Pasó un año. Nació el hijo de Betsabé. Podemos imaginar lo que había sido ese año para David. Betsabé, a quien con toda probabilidad amaba de verdad, estaba con él como esposa; pero es inevitable que lo atormentara el recuerdo de Urías y el temor de Joab.

Por fin llegó el profeta Natán y pronunció una parábola en la que se describe el pecado de David. David expresó su opinión del lado correcto. Entonces, como un relámpago, el profeta acusó a David de haber cometido el pecado que David había condenado. Fue en ese momento que se hizo evidente lo mejor de David, ya que confesó: "He pecado". Su arrepentimiento fue genuino e inmediato.

Ese arrepentimiento se manifestó en su actitud ante el castigo que cayó sobre él. Su hijo fue herido, y el rey se lamentó y suplicó que se le perdonara la vida. Esto no puede ser. Cuando el niño murió, David adoró.

Quizás nada revela más perfectamente la sinceridad de su arrepentimiento que esta pronta aceptación del golpe por el cual Dios se negó a contestar su oración.

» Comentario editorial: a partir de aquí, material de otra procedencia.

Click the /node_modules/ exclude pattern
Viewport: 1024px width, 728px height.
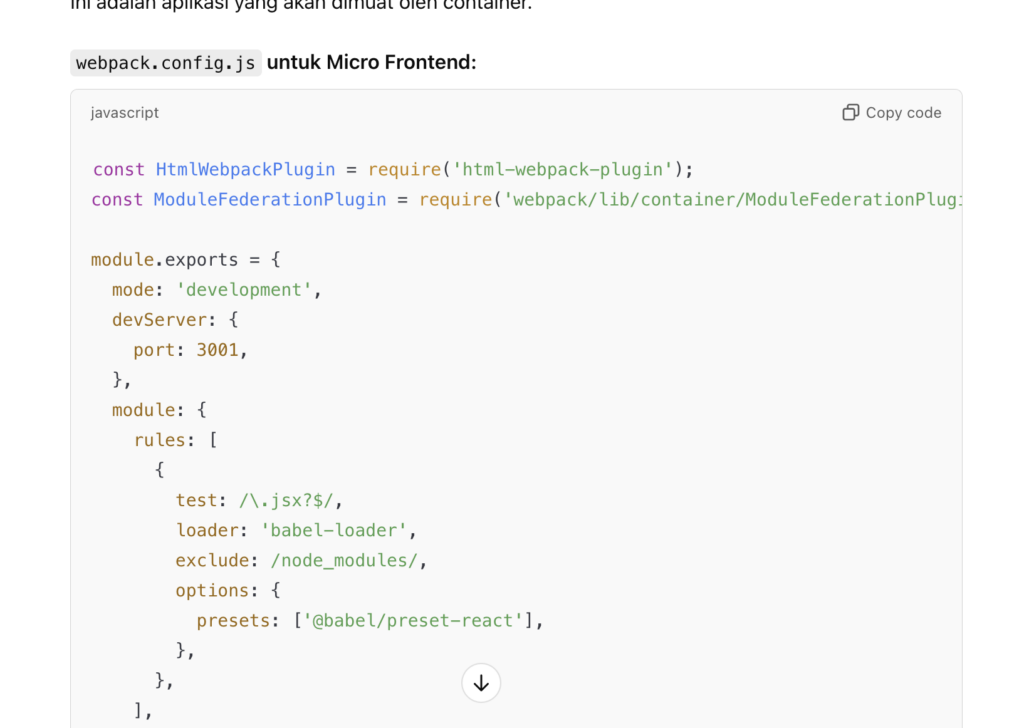click(x=344, y=560)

En medio de su adoración, dijo del niño: "Iré a él, pero él no volverá a mí". Esto muestra su conciencia del mundo espiritual y de la vida más allá.

El relato de su trato con los hijos de Ammón después de su victoria sobre ellos debe leerse a la luz del margen de la Versión Revisada, que muestra que los puso en servidumbre en lugar de tratarlos con una crueldad bárbara.